In inglese invece le due parole non hanno vocali in comune:
poke* è  /ˈpəʊkeɪ/ o /ˈpoʊ.keɪ/ (🔊
pocket è  /ˈpɒkɪt/ (🔊).

Se davvero il contenitore delle insalate in scatola è stato chiamato pocket bowl per evocare poke bowl e l’aspetto appetitoso dei suoi ingredienti freschi, direi che il nome si possa classificare come ennesimo esempio di inglese farlocco: un gioco di parole velato apparentemente inglese ma pensato da italiani per italiani.
 

marchio ISY-PILA proposito di inglese farlocco, un esempio legato allo stesso marchio è ISY-PIL, nome del sistema di apertura facilitata delle scatolette: assimilazione grafica di easy peel in isi pil e poi “reanglicizzazione” con i a fine parola sostituita da y, lettera che nella percezione comune è tipicamente inglese.  

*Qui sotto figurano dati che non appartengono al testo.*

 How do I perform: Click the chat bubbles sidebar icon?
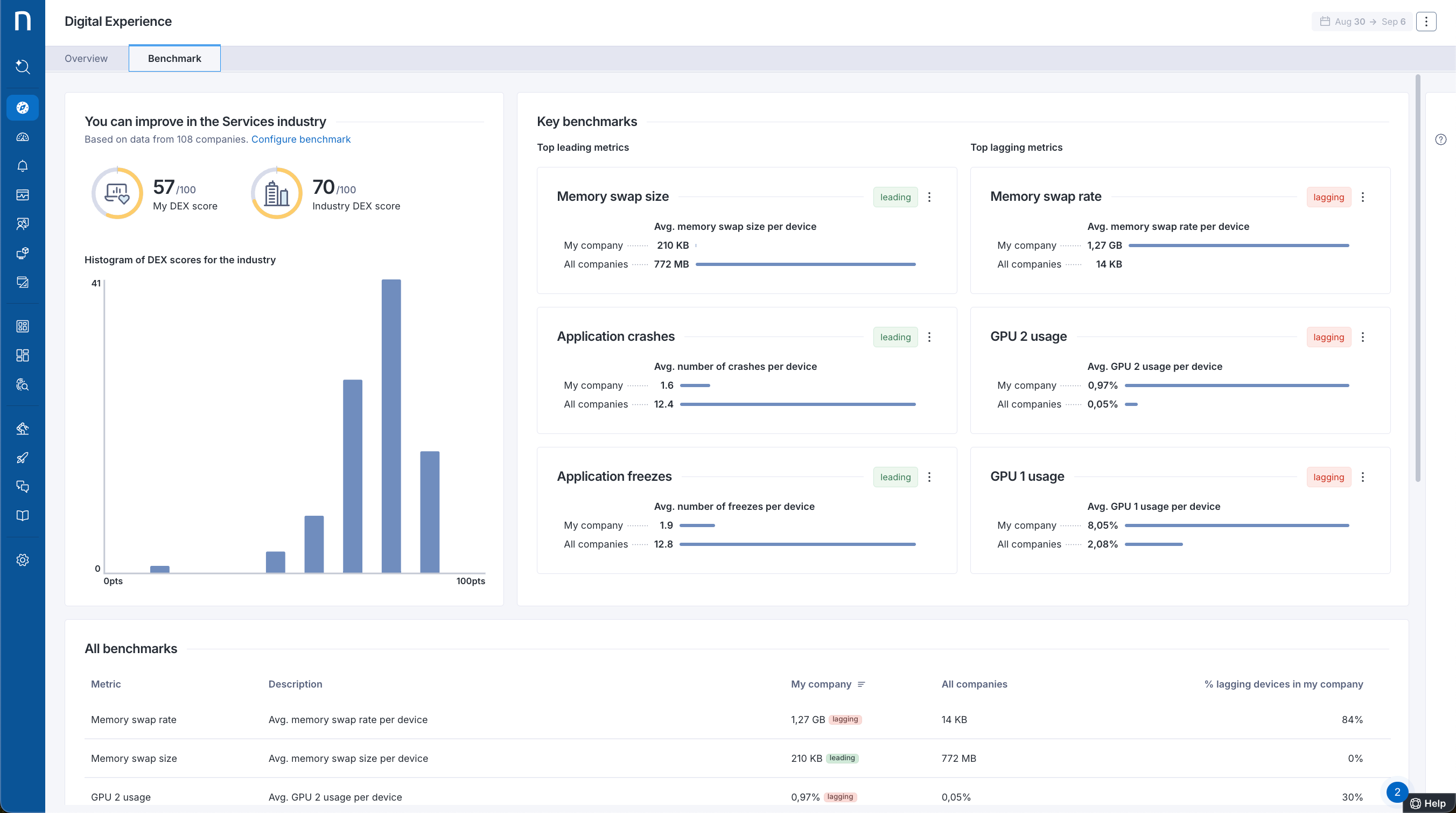22,486
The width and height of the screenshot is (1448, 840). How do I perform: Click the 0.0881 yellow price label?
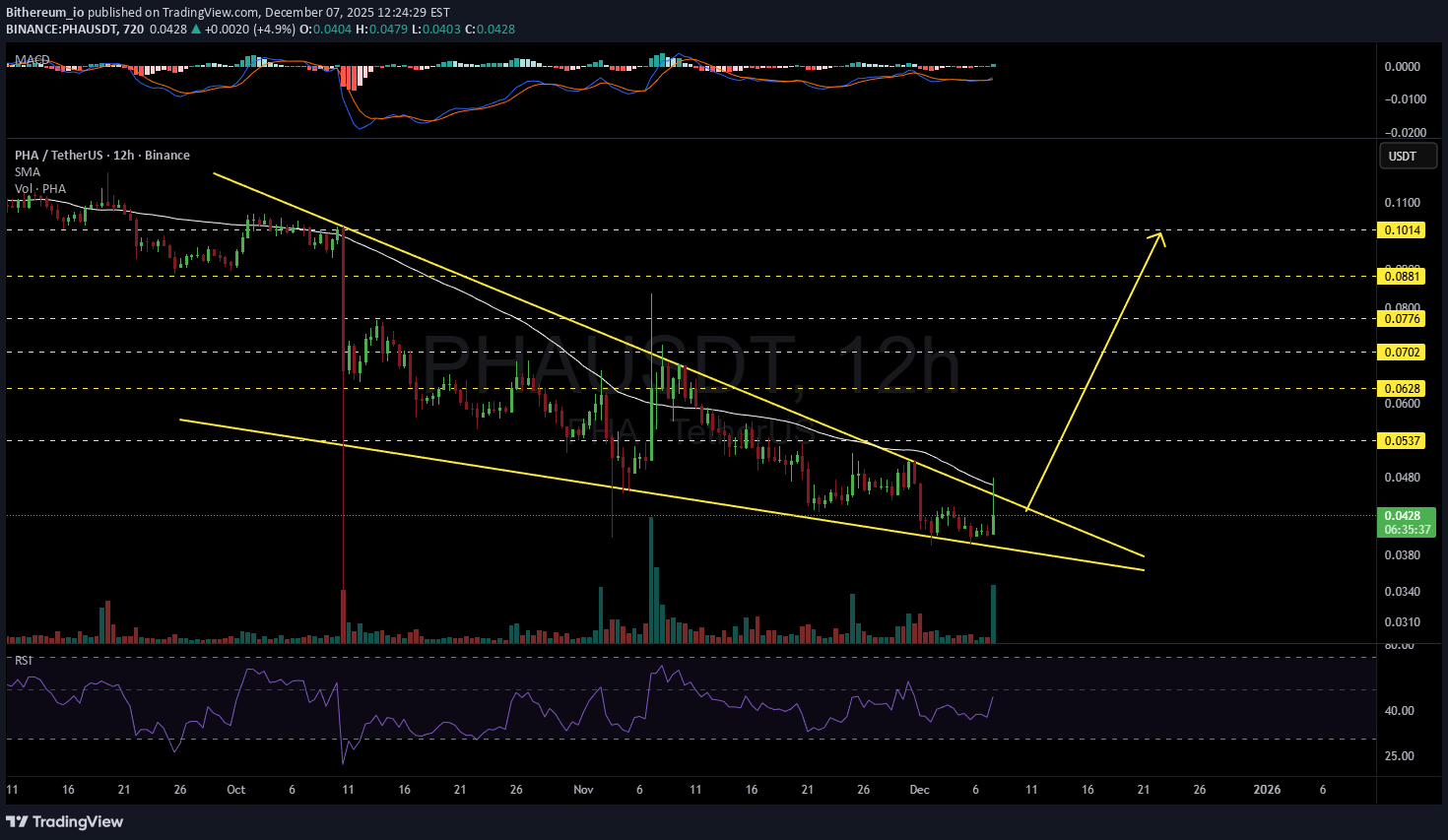tap(1402, 277)
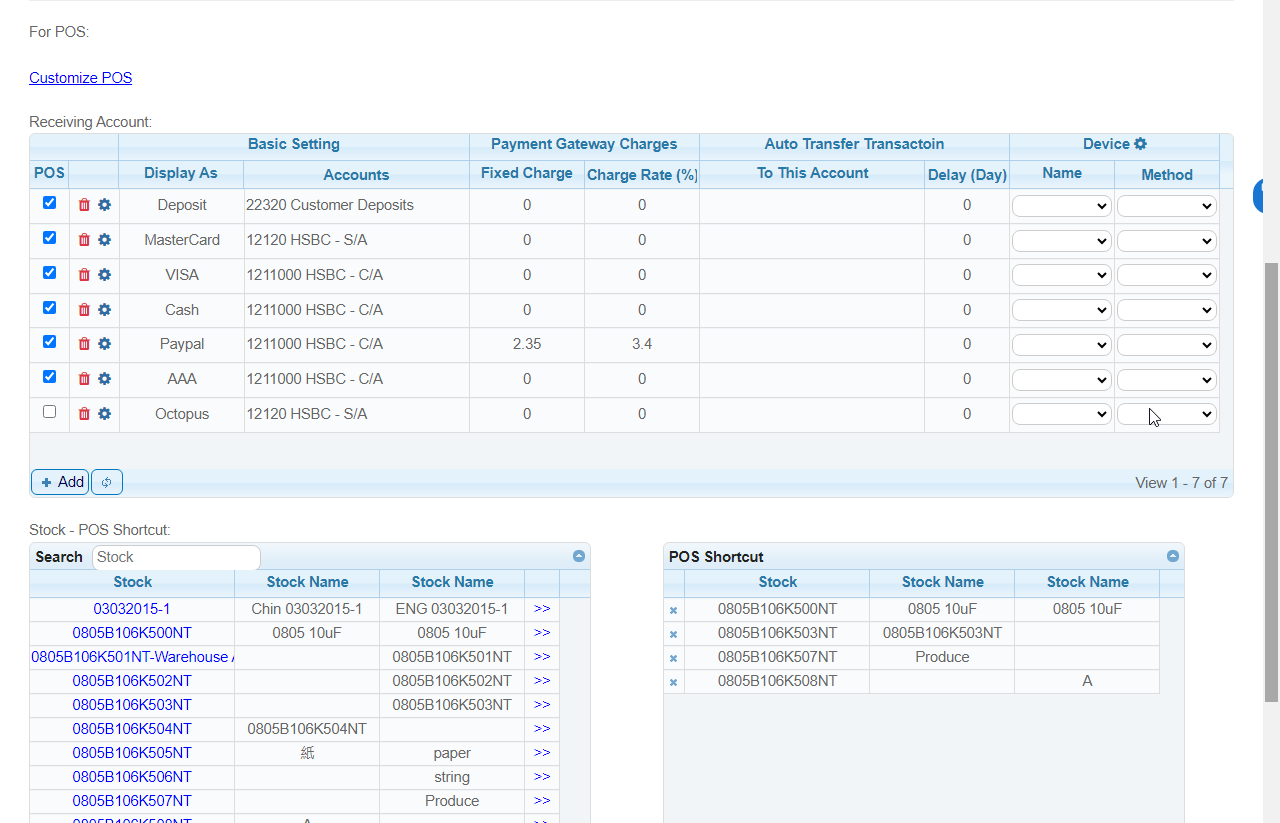Open Device Name dropdown for Deposit

pyautogui.click(x=1061, y=206)
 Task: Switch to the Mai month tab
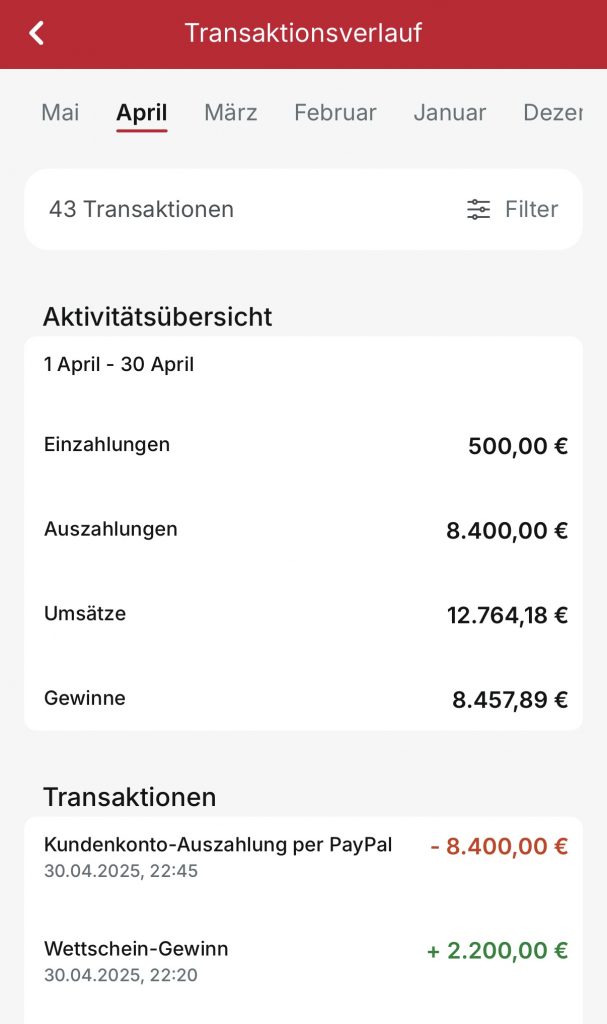[60, 113]
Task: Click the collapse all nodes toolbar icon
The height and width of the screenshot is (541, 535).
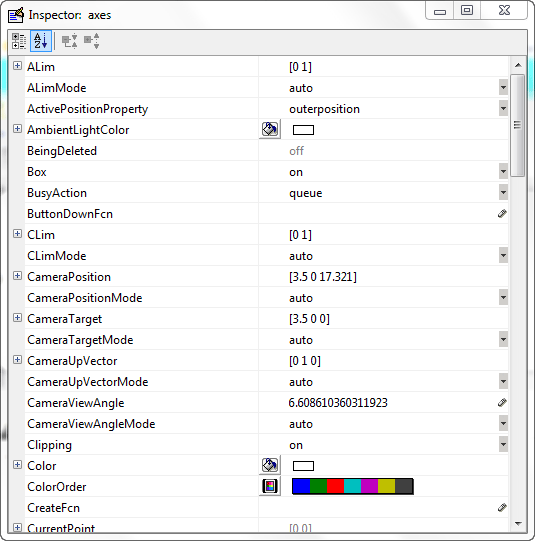Action: click(x=91, y=41)
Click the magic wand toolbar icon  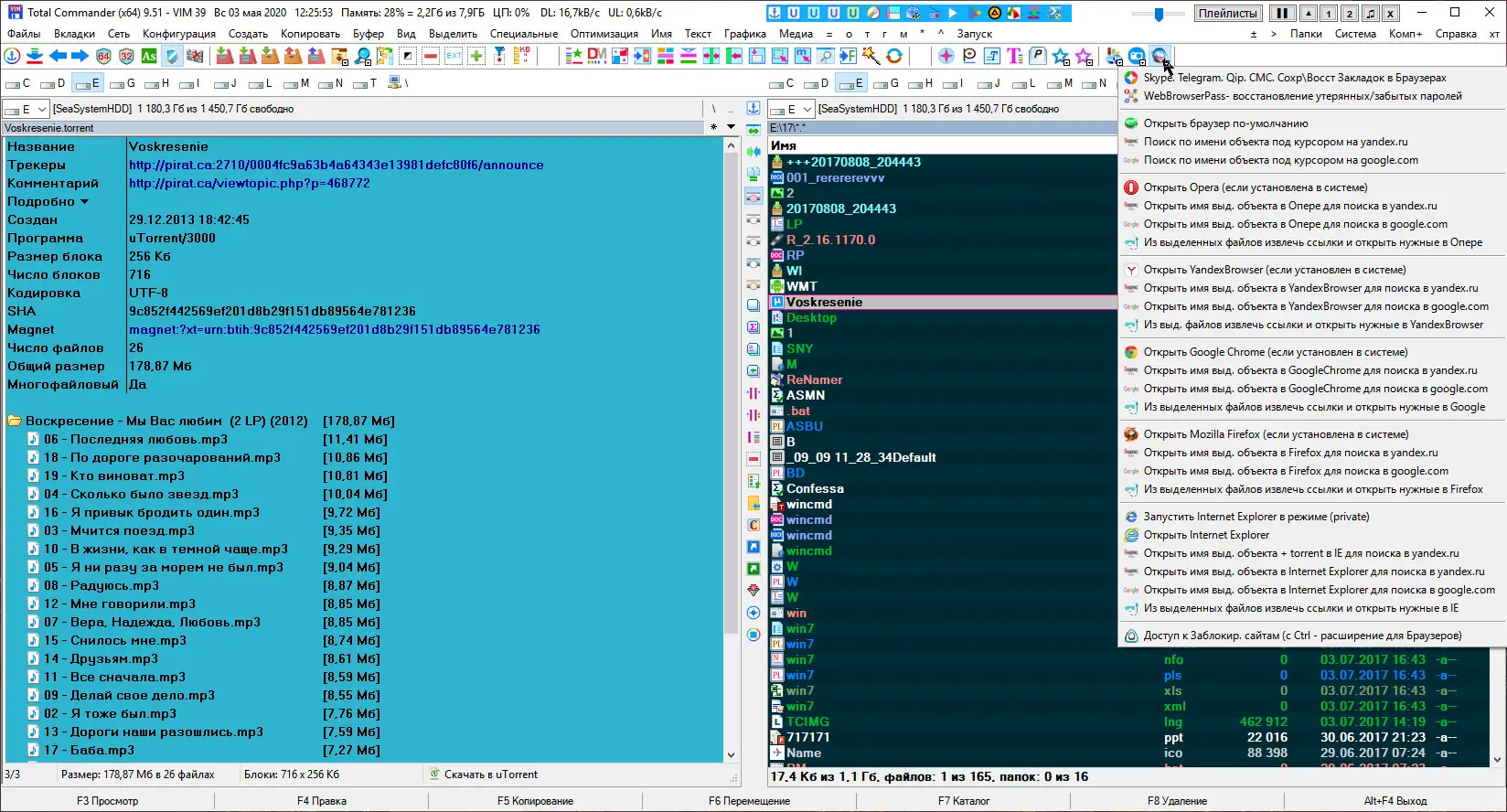click(x=871, y=57)
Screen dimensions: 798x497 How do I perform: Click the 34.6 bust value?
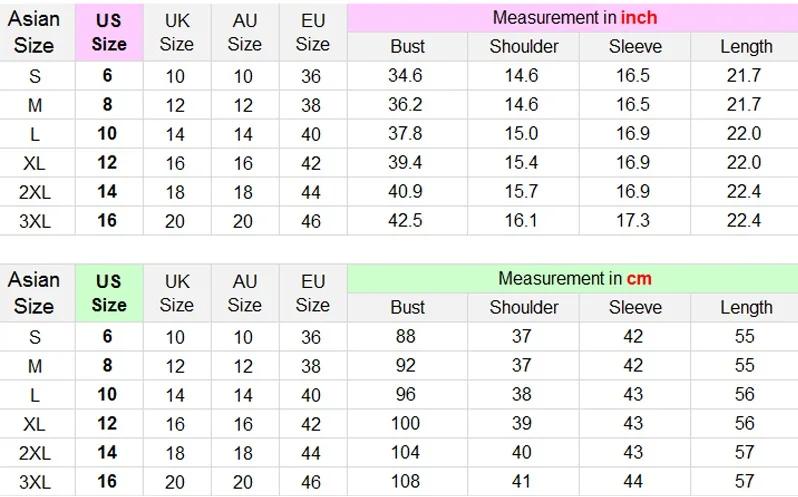[x=405, y=75]
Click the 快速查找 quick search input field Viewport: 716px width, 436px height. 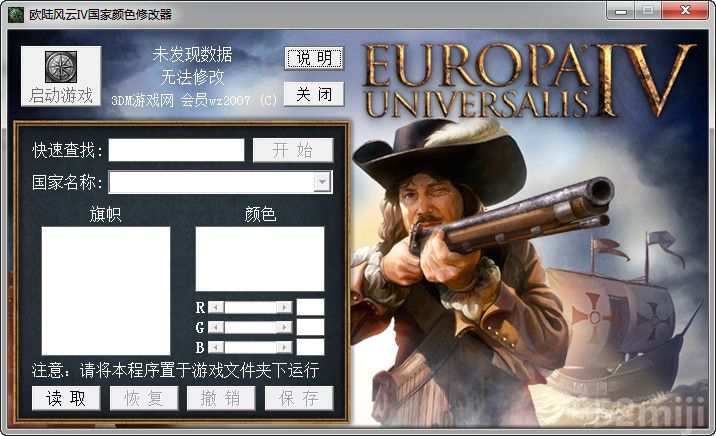[176, 150]
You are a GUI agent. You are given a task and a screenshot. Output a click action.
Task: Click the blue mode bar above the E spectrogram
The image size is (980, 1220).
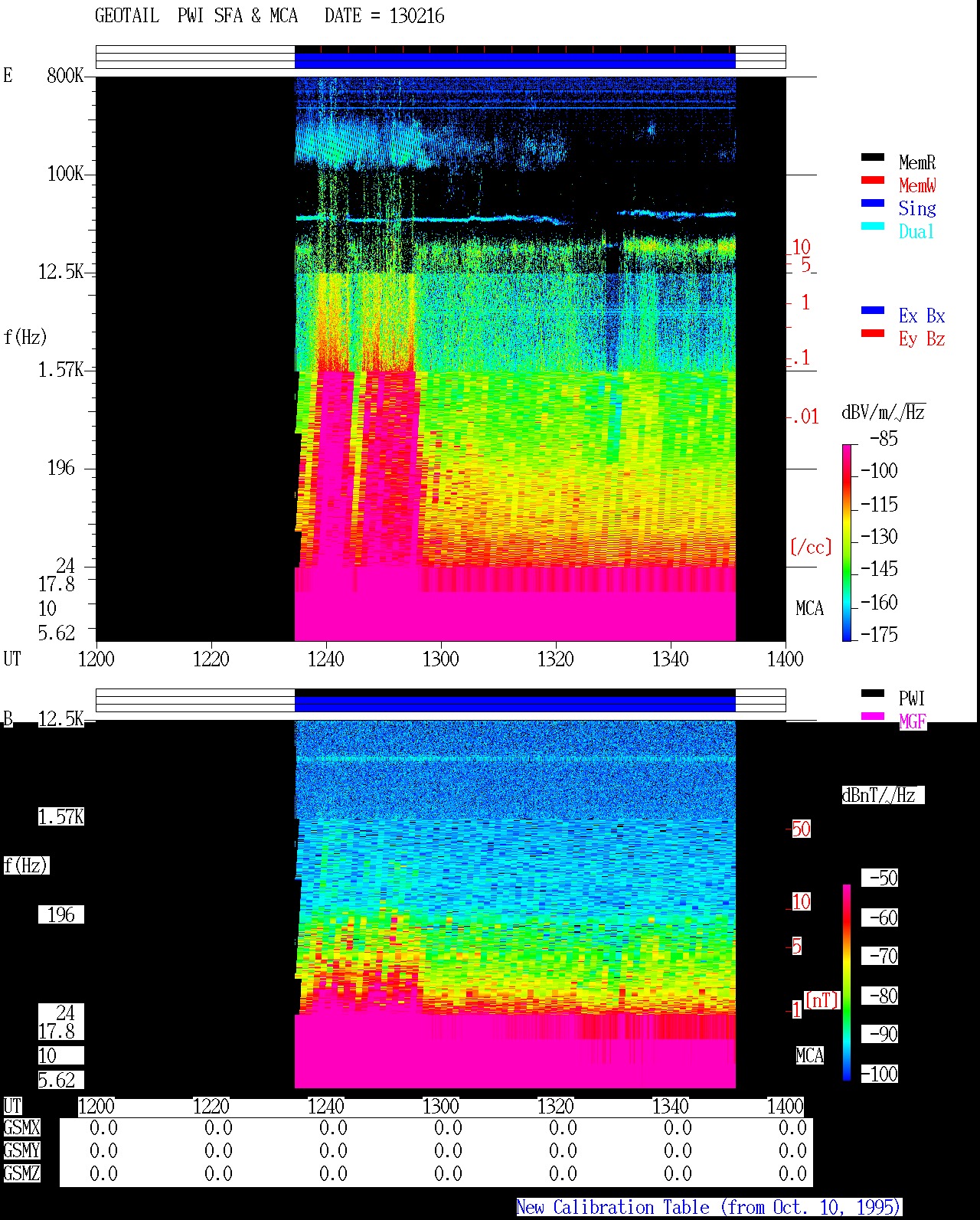click(x=515, y=61)
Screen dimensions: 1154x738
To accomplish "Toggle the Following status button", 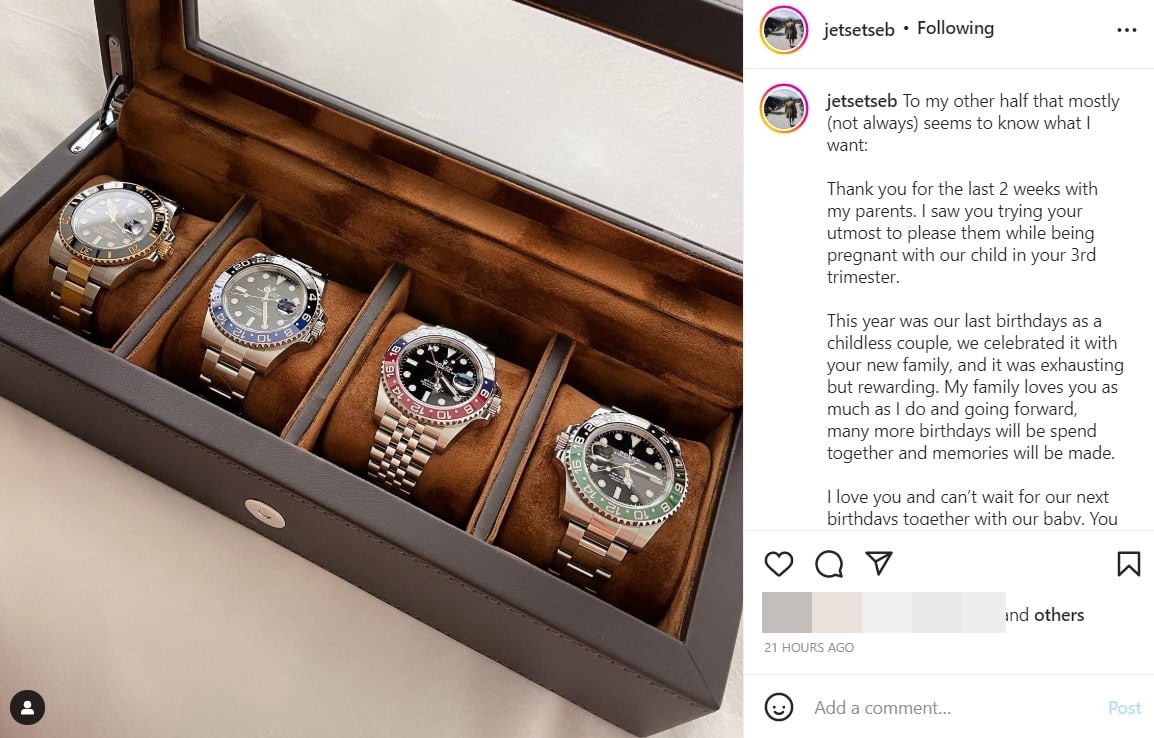I will tap(955, 29).
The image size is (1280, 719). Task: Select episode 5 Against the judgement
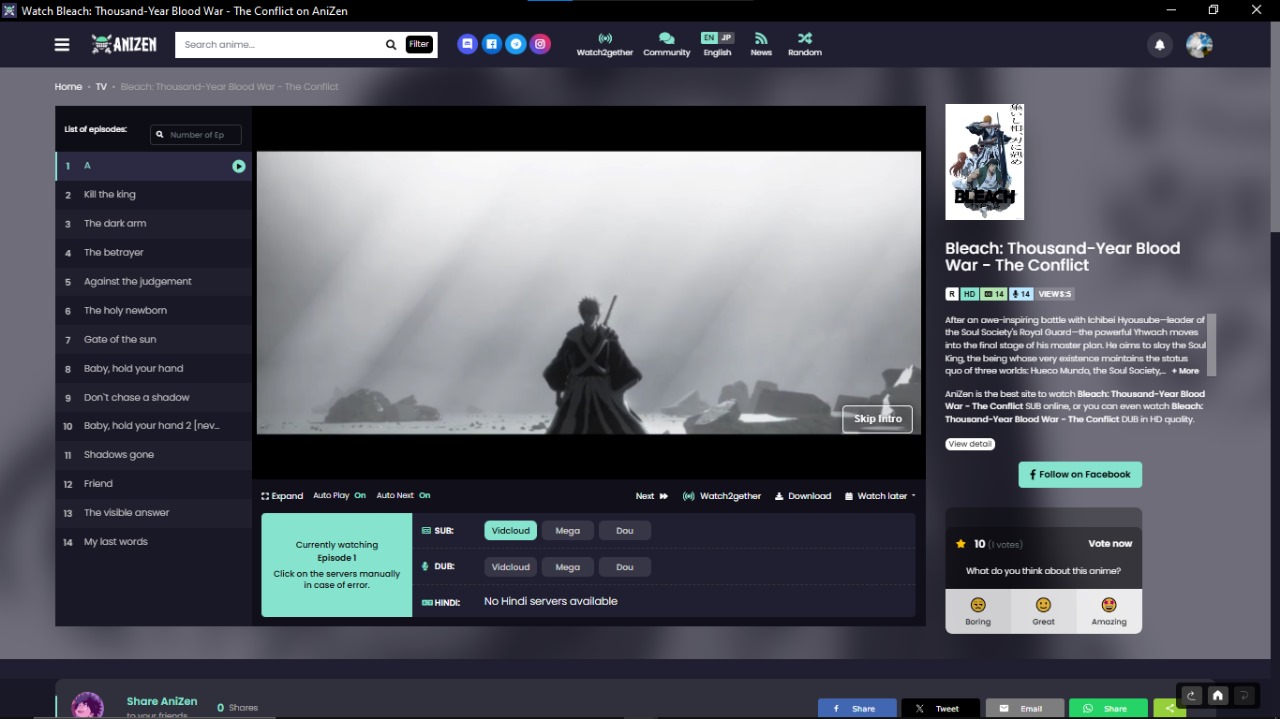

* In inglese la parola hawaiana poke, “tagliare a pezzi”, viene scritta a volte anche poké o pokē. I segni grafici sulla lettera finale non indicano accento tonico (in poke l’accento cade sulla prima sillaba) ma sono segni diacritici che segnalano che la vocale e va pronunciata. Non sono necessari ma in alcuni contesti, come ad es. le voci di dizionario, possono essere utili per differenziare poke dalla parola omografa più frequente poke /pəʊk/ in cui invece la e finale è muta (come nella maggior parte delle parole del lessico comune inglese che terminano per –e). 

In italiano gli stessi segni diacritici sulla parola poke sono inutili e fuorvianti, eppure pokè o poké sono grafie ricorrenti in articoli e ricette (da cui poi la pronuncia erronea “pochè” anziché “pòche”).

Negli Stati Uniti i segni diacritici possono avere un’ulteriore funzione: vengono usati nei nomi di alcuni marchi per conferire “esoticità” ai prodotti, come descritto in GRÄNDE, formaggio heavy metal! 


Aggiornamento – Prima di pubblicare questo post avevo fatto alcune ricerche per verificare eventuali altri usi di pocket bowl in italiano e se ci fossero associazioni a poke (o confusione tra le due parole), e non ne avevo trovata nessuna. Inoltre, con la ricerca “pocket bowl” in Google fino a ieri non appariva alcuna AI Overview (il sunto prodotto con IA che viene proposto come primo risultato per alcune ricerche). A distanza di 16 ore invece sì, e con spiegazioni che mi fanno venire qualche sospetto che l’addestramento dell’IA generativa usata da Google abbia già “inglobato” anche questo post, rigurgitando informazioni grammaticalmente ineccepibili ma senza molto senso:

"Pocket bowl" si riferisce principalmente a due cose: una ciotola tascabile pieghevole, spesso utilizzata per viaggi o passeggiate, e il piatto hawaiano "poke bowl".  […]

In sintesi: "Pocket bowl" può riferirsi sia alla ciotola tascabile portatile che al piatto hawaiano. La prima è un oggetto, la seconda un piatto.

Ennesima dimostrazione che i chatbot non hanno la minima cognizione dei contenuti che generano ma si limitano ad assemblare una sequenza di parole statisticamente verosimile ma non necessariamente veritiera.

3 commenti su “Non più scatolette ma “pochet boul””

  1. John Dunn

    Non vorrei mettere uno di questi pocket bowl nella mia tasca.

    Io leggo ‘poke bowl’ come due parole monosillabiche, e siccome nell’ inglese della Scozia ‘poke’ = ‘bag’*, immagino una ciotola in un sacchetto.

    *Ma anche nell’espressione comune ‘to buy a pig in a poke’ (comprare qualcosa, non sapendo esattamente cosa sia).

  2. Licia

    @Marco, grazie per l’esempio che conferma che iin un contesto italiano la parola bowl non è di comprensione immediata se non la si vede anche in forma scritta.

    @John, grazie per i dettagli. Conoscevo buy a pig in a poke come equivalente di “comprare a scatola chiusa” ma non mi ero mai chiesta quale fosse l’origine, e ora l’ho imparata!